JP Morgan: Software Stock Selloff Excessive, AI Fears Overblown
JP Morgan: Software Stock Selloff Excessive, AI Fears Overblown

JP Morgan Strategists See Excessive Selloff in Software Stocks, Cite Overblown AI Fears

Investment strategists at JP Morgan Chase & Co., America's largest bank, have issued a significant note to investors, asserting that the recent sharp decline in software stocks may be excessive and potentially driven by fears that are not fully justified by current business conditions. The bank's analysis suggests that markets are pricing in near-term disruption from artificial intelligence at levels that appear unrealistic, thereby creating substantial room for software shares to recover in the coming period.

Market Sentiment Versus Business Fundamentals

Led by Dubravko Lakos-Bujas, the JP Morgan strategy team emphasized that investors could strategically increase their exposure to higher-quality software companies that demonstrate greater resilience to AI-related changes. The team wrote in their note, "Given the positioning flush, overly bearish outlook on AI disruption of software and solid fundamentals, we believe the balance of risks is increasingly skewed towards a rebound." This perspective highlights a critical disconnect between market sentiment and the underlying stability of the software sector.

According to the bank's assessment, recent price movements in the software industry have been extreme, which could facilitate a rotation back into software stocks in the short term. This volatility was notably triggered after Anthropic unveiled its latest AI tool, leading to a major selloff over concerns that new AI technologies could weaken traditional software-as-a-service businesses. The selloff impacted companies across the sector, including those with existing AI partnerships or access to proprietary data, pushing the S&P Composite 1500 Software Index to its lowest level since the market volatility observed in April.

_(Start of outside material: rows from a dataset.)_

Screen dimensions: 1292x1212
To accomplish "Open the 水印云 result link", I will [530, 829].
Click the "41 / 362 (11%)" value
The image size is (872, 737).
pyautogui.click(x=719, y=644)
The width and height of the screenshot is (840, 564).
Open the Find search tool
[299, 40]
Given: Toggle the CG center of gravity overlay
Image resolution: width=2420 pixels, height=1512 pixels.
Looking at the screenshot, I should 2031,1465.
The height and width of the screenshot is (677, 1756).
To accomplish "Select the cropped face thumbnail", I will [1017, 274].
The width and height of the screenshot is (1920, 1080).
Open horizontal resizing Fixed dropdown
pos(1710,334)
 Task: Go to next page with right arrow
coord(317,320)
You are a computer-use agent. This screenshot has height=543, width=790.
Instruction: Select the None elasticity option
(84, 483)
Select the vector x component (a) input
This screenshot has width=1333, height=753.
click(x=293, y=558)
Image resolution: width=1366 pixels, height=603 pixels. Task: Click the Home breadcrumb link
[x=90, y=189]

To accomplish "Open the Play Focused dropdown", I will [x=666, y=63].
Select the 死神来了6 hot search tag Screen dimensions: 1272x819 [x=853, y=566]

Identifying AI-Resilient Software Companies

JP Morgan pointed to specific companies such as Microsoft and CrowdStrike Holdings as prime examples of firms that could benefit from AI by enhancing workflows rather than being disrupted by it. The bank noted that long-term enterprise contracts and high switching costs could effectively limit short-term risks for these businesses, providing a buffer against market fluctuations.

The note further clarified that it remains uncertain whether AI will ultimately replace traditional software companies over the long term. However, current market sentiment appears more negative than warranted at this stage. JP Morgan highlighted that recent quarterly results from software firms have been largely stable, and analysts are forecasting earnings growth of 16.8 percent for the sector in 2026, underscoring robust fundamentals.

List of 'AI-Resistant' Software Stocks

In related news, JP Morgan analysts have compiled a list of software stocks they deem 'AI-resistant,' suggesting these companies are well-positioned to withstand AI-related disruptions. The list includes:

  • Microsoft
  • CrowdStrike
  • Twilio
  • Okta
  • ServiceNow
  • Palo Alto Networks
  • Zscaler
  • Check Point Software
  • SentinelOne
  • Snowflake
  • Datadog
  • Veeva Systems
  • Guidewire Software
  • CoStar Group
  • Tyler Technologies
  • JFrog
  • SailPoint
  • Netskope
  • Q2 Holdings

This comprehensive analysis from JP Morgan serves as a crucial reminder for investors to differentiate between market hype and tangible business performance, particularly in the rapidly evolving landscape of artificial intelligence and software technology.